Working Paper Series no. 803: Heterogeneous Policy Distortions and the Labor Share

I develop an extension of the neoclassical growth model in which firms are heterogeneous both in terms of labor share and productivity. In this model, distortions in the allocation of resources across firms can impact the labor share of national income. Using administrative firm-level data to calibrate the model, I show in particular that a removal of policies reducing the output price of more productive firms can generate a sizable decrease in the aggregate labor share (between 1 and 4 percentage points). My results suggest that the recent decline in the global labor share of income is both qualitatively and quantitatively consistent with an improvement in resource allocation across firms.

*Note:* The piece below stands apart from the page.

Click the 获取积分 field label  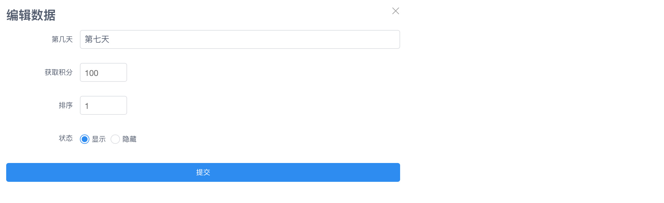click(59, 72)
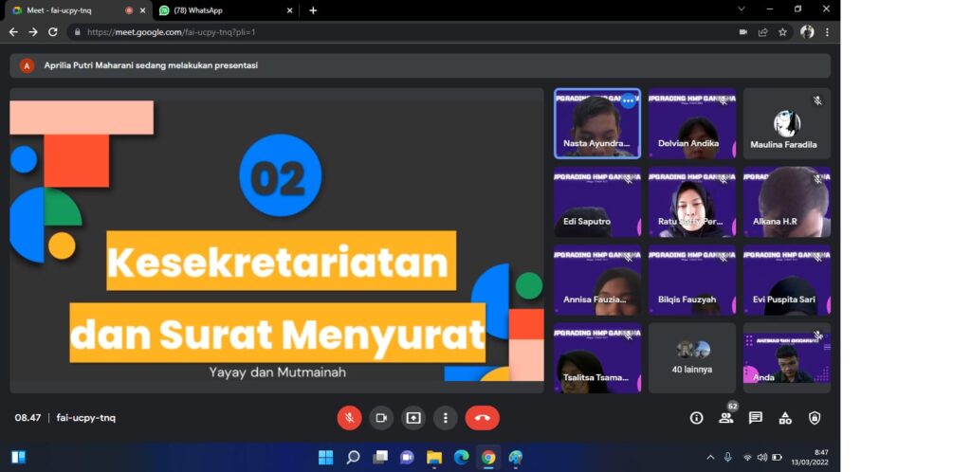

Government policies that impose unequal constraints across firms are widespread. Be it among policymakers or academics, these policies are suspected of having large damaging macroeconomic effects, particularly in terms of aggregate productivity and output. In this paper, I investigate the impact of heterogeneous policy distortions on a another major macroeconomic outcome: the labor share of income.

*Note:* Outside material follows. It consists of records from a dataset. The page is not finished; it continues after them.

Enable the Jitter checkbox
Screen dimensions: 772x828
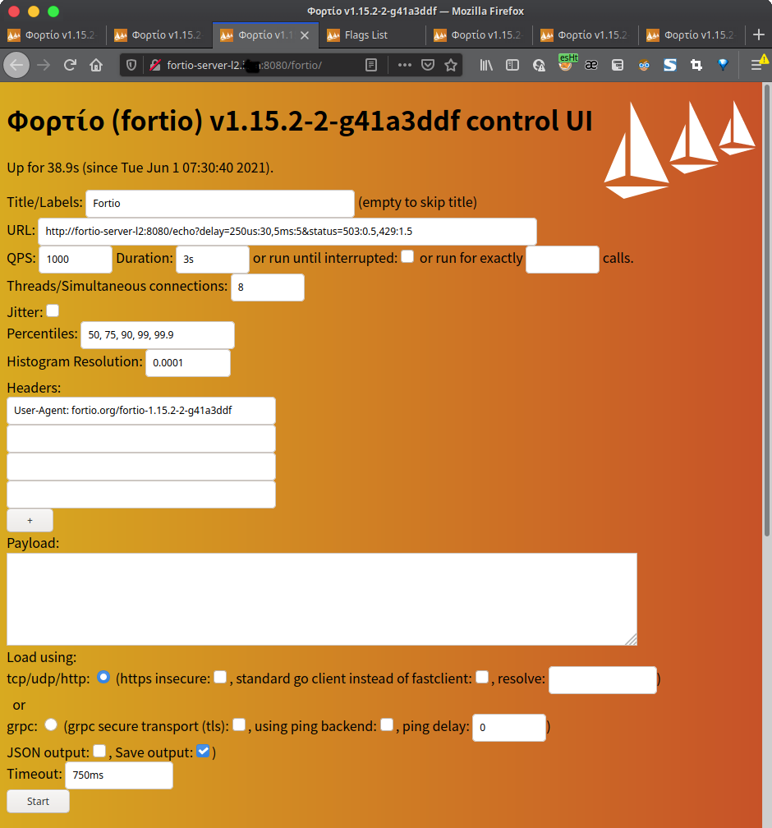[x=53, y=311]
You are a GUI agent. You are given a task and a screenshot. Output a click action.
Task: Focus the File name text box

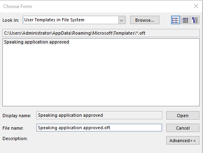click(99, 128)
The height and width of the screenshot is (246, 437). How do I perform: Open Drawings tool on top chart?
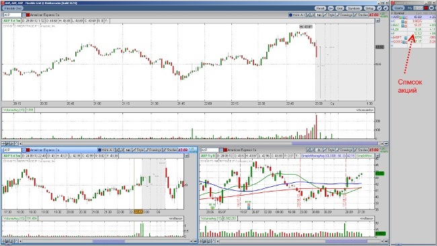344,15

The concept of heterogeneous policy distortions spans a wide range of policies, from trade policy to fiscal policy or labor market regulation. My analysis of the link between this type of distortions and the labor share rests upon a simple empirical regularity: bigger firms tend to have a smaller labor share. Consequently, any policy limiting the weight of bigger firms in the economy potentially causes a redistribution of national income towards labor. The main contribution of this paper is to show that this composition effect can be substantial, which contributes to our general understanding of the determinants of the labor share.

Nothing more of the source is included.